Fig. 1: Fab15H6.v4 inhibits the enzymatic activity of HTRA1^FL and HTRA1^PD through an allosteric mechanism.

a HTRA1^FL domain architecture. Enzyme activity of HTRA1^FL, HTRA1^PD, and catalytically inactive HTRA1^PD/SA in the presence of Fab15H6.v4. Control Fab33 (anti-PCSK9) does not affect enzymatic activity. b Cleavage of macromolecular substrates Dickkopf-related protein 3 (DKK3), BIGLYCAN, and DECORIN by HTRA1^FL (51 kDa) and HTRA1^PD (24 kDa) in the presence of Fab15H6.v4. Right panel: cleavage assay control with individual proteins.

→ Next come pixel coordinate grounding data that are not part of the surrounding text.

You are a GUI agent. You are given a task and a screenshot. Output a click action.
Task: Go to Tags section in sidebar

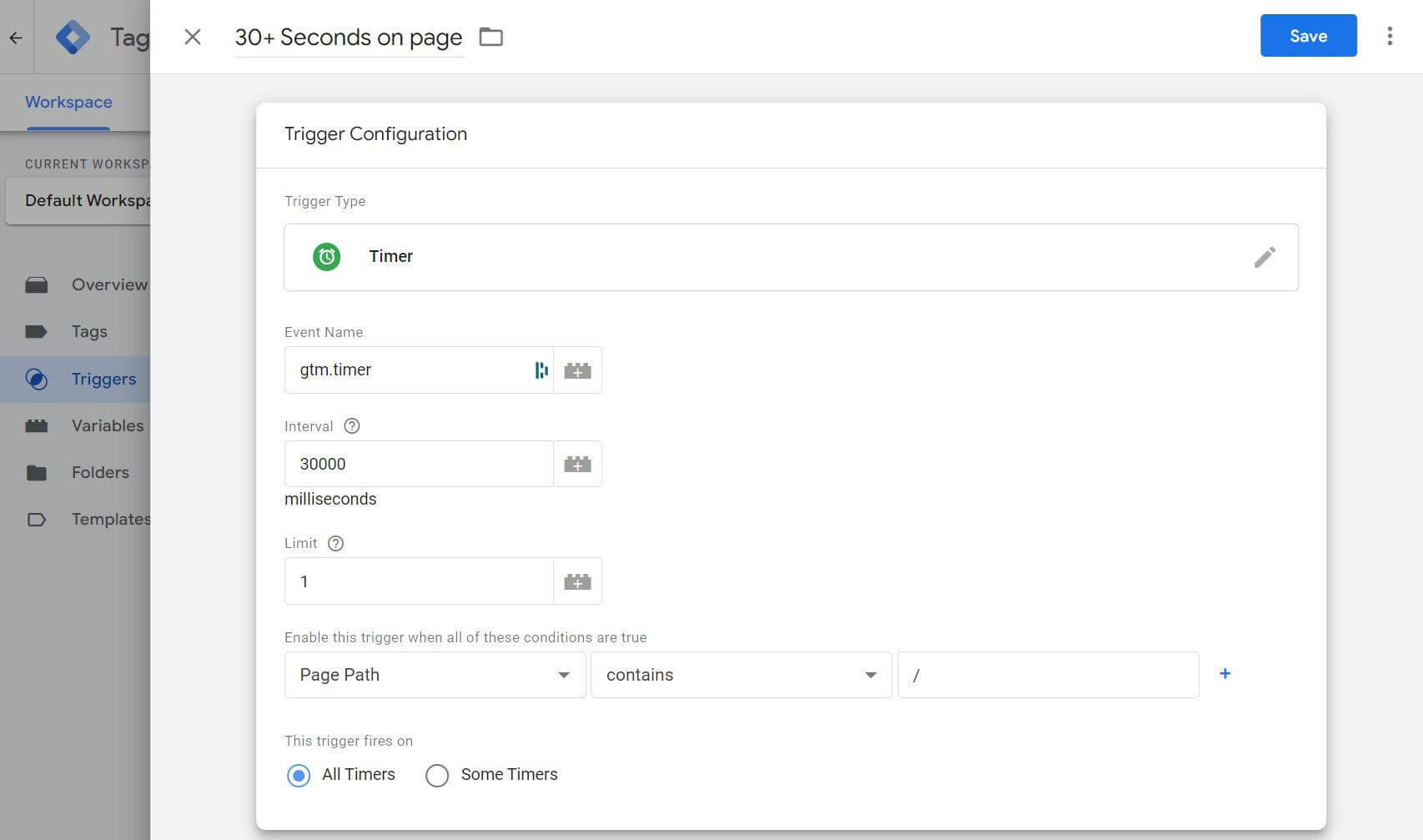coord(89,332)
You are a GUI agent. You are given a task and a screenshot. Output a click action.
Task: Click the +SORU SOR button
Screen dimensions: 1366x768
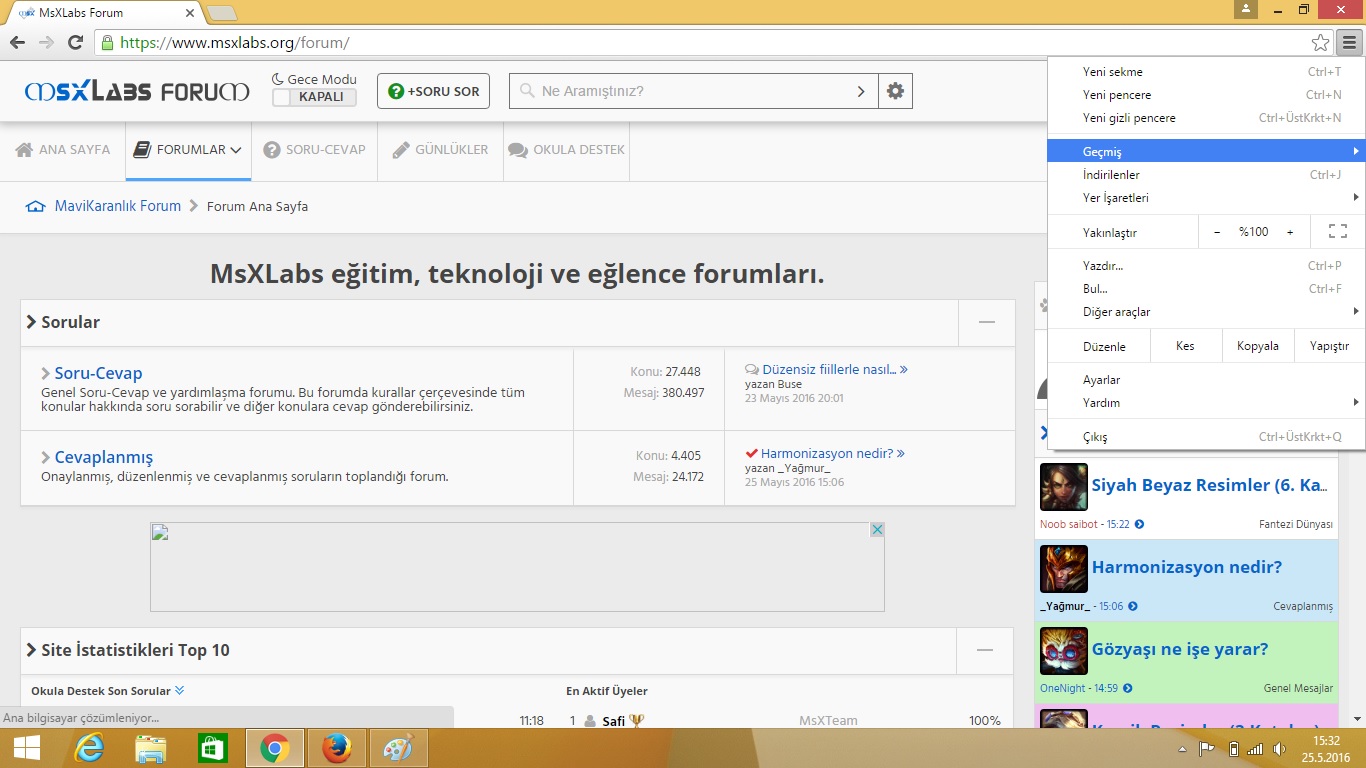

Asterisks (*) indicate the contaminant of the control Fab33 preparation. c Labeling of HTRA1^FL, HTRA1^PD, and HTRA1^PD/SA active site using a small fluorescent activity-based probe (TAMRA-ABP) in the presence of Fab15H6.v4. HTRA1^FL undergoes self-cleavage and therefore appears as two bands in the TAMRA-ABP assay. d Size-exclusion profiles of HTRA1^PD/SA:Fab15H6.v4 (red, calc. mass = 228 kDa) and full length HTRA1^FL/SA:Fab15H6.v4 (blue, calc. mass = 311 kDa) complexes. Protein standards for estimated size comparison are in grey. e Kinetics of Fab15H6.v4 binding to HTRA1^PD and to HTRA1^PD pre-incubated with 7-mer ABP determined by Surface Plasmon Resonance (SPR). Bar graphs in (a) and kinetic data in (e) are presented as the mean ± S.D. of three independent experiments. Images in (b, c), as well as chromatogram in (d) are representative of two independent experiments. Source data are provided as a Source Data file.